#### What this task involves:
Print the listing below word for word, keeping every line in its original order and form.

____________

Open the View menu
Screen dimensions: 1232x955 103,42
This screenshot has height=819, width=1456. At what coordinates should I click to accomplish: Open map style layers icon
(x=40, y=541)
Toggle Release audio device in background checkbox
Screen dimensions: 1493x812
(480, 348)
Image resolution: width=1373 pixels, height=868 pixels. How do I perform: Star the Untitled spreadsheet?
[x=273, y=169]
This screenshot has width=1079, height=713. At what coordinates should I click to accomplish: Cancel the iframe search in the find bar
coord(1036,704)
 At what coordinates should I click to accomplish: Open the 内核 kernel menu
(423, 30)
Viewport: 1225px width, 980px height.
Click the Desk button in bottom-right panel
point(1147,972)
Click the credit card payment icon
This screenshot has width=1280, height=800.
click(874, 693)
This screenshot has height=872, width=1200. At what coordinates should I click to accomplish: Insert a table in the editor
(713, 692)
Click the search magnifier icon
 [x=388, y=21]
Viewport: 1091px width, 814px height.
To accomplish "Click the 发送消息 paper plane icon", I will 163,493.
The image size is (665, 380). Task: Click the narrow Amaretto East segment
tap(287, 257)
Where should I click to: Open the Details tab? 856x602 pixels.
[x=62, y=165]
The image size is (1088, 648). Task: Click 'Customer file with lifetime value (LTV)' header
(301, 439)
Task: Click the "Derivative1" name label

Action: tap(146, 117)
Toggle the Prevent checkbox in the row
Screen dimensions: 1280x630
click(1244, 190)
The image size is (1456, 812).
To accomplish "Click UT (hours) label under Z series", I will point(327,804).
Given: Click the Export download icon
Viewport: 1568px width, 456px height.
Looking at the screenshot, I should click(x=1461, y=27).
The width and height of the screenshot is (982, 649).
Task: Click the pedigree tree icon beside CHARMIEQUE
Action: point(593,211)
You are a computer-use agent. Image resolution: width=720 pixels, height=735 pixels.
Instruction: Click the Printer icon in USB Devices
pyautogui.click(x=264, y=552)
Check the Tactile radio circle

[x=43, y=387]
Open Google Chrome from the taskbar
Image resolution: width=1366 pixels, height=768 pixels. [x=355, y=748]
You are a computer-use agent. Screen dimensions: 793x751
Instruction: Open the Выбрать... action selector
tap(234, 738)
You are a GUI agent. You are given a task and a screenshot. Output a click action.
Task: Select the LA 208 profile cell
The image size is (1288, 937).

____________

#### Response below:
Open the View menu
Screen dimensions: 1232x955 103,42
This screenshot has height=819, width=1456. At what coordinates should I click to accomplish: Open map style layers icon
(x=40, y=541)
Toggle Release audio device in background checkbox
Screen dimensions: 1493x812
(480, 348)
Image resolution: width=1373 pixels, height=868 pixels. How do I perform: Star the Untitled spreadsheet?
[x=273, y=169]
This screenshot has width=1079, height=713. At what coordinates should I click to accomplish: Cancel the iframe search in the find bar
coord(1036,704)
 At what coordinates should I click to accomplish: Open the 内核 kernel menu
(423, 30)
Viewport: 1225px width, 980px height.
Click the Desk button in bottom-right panel
point(1147,972)
Click the credit card payment icon
This screenshot has width=1280, height=800.
click(874, 693)
This screenshot has height=872, width=1200. At what coordinates should I click to accomplish: Insert a table in the editor
(713, 692)
Click the search magnifier icon
 [x=388, y=21]
Viewport: 1091px width, 814px height.
To accomplish "Click the 发送消息 paper plane icon", I will 163,493.
The image size is (665, 380). Task: Click the narrow Amaretto East segment
tap(287, 257)
Where should I click to: Open the Details tab? 856x602 pixels.
[x=62, y=165]
The image size is (1088, 648). Task: Click 'Customer file with lifetime value (LTV)' header
(301, 439)
Task: Click the "Derivative1" name label

Action: tap(146, 117)
Toggle the Prevent checkbox in the row
Screen dimensions: 1280x630
click(1244, 190)
The image size is (1456, 812).
To accomplish "Click UT (hours) label under Z series", I will point(327,804).
Given: Click the Export download icon
Viewport: 1568px width, 456px height.
Looking at the screenshot, I should click(x=1461, y=27).
The width and height of the screenshot is (982, 649).
Task: Click the pedigree tree icon beside CHARMIEQUE
Action: point(593,211)
You are a computer-use agent. Image resolution: width=720 pixels, height=735 pixels.
Instruction: Click the Printer icon in USB Devices
pyautogui.click(x=264, y=552)
Check the Tactile radio circle

[x=43, y=387]
Open Google Chrome from the taskbar
Image resolution: width=1366 pixels, height=768 pixels. [x=355, y=748]
You are a computer-use agent. Screen dimensions: 793x751
Instruction: Open the Выбрать... action selector
tap(234, 738)
You are a GUI agent. You are given a task and a screenshot. Output a click action.
Task: Select the LA 208 profile cell
The image size is (1288, 937).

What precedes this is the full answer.